- Education: University College London (PhD)
- Known for: Scientific Advisory Group for Emergencies
- Scientific career
- Fields: Data science
- Workplaces: ASI Data Science University College London Vote Leave
- Thesis: Engineering the properties of magnetic molecules through the interaction with the surface (2014)
- Doctoral advisor: Cyrus Hirjibehedin

= Ben Warner =

British data scientist

Ben Warner is a British data scientist.

== Education ==
Warner earned a PhD at University College London for research investigating single molecule spintronics. The research was supervised by Cyrus Hirjibehedin and was awarded the Marshall Stoneham prize.

==Career==
Warner was a postdoctoral research fellow in quantum physics at the centre for nanotechnology at University College London. He left to join ASI Data Science (now Faculty), a company founded by his brother Marc Warner in 2014, where he is now a commercial principal.

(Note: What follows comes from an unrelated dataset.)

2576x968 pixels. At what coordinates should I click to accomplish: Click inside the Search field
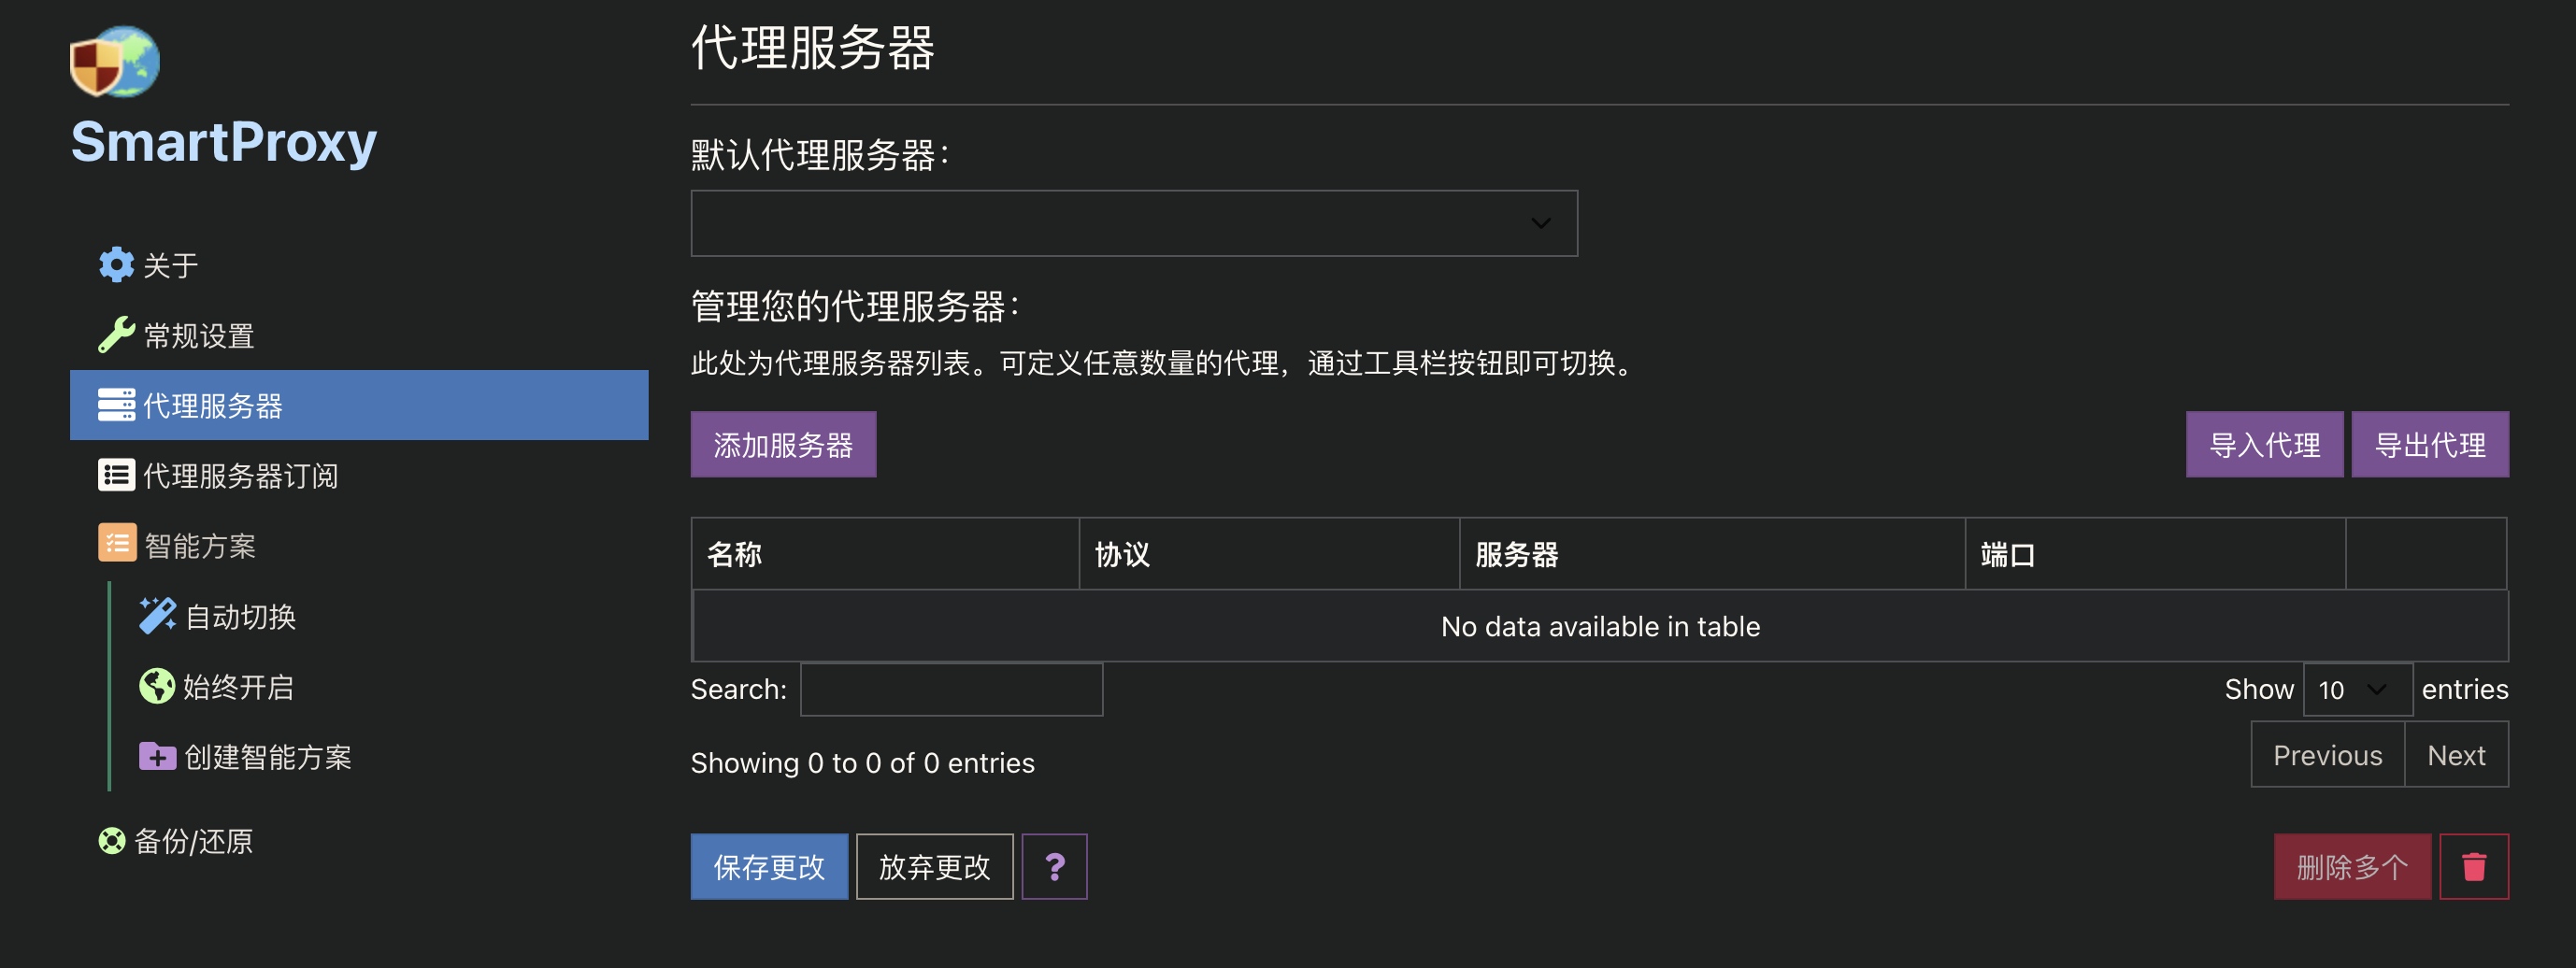point(950,689)
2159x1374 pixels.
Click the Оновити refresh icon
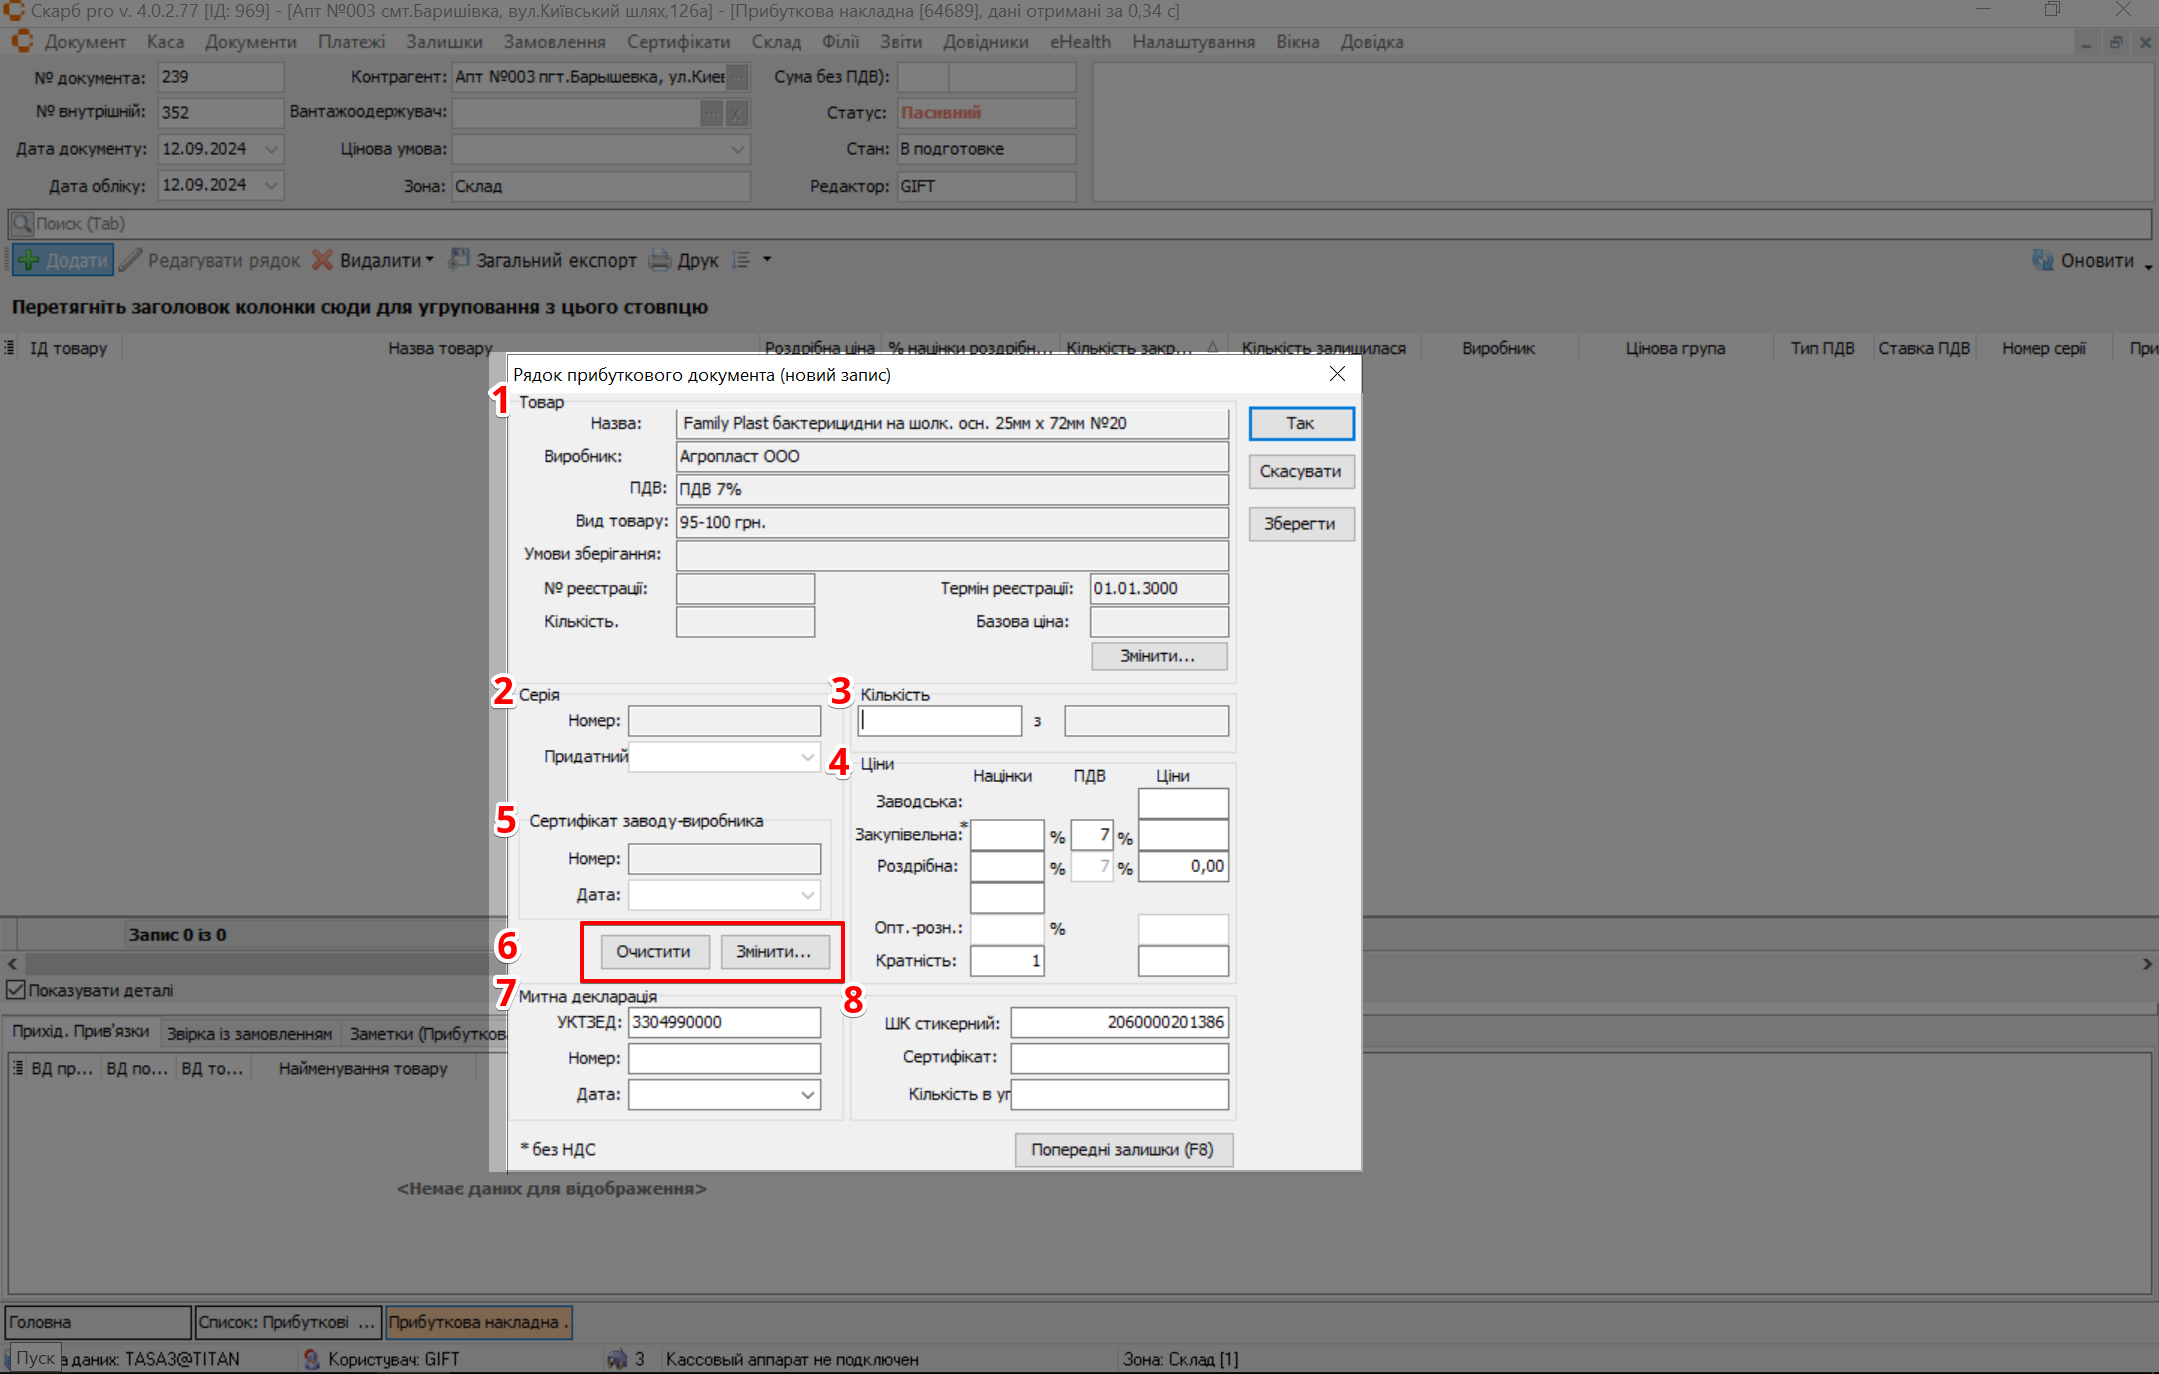pyautogui.click(x=2042, y=260)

Warner was a key figure in the computer modelling used by Vote Leave's successful 2016 referendum campaign. He was brought in by Dominic Cummings to run the Conservative Party's private computer model for the 2019 general election, which predicted that the Conservative Party would win 364 seats (they won 365).

Warner was a member of the Scientific Advisory Group for Emergencies (SAGE) during the COVID-19 pandemic, with Cummings and 21 others.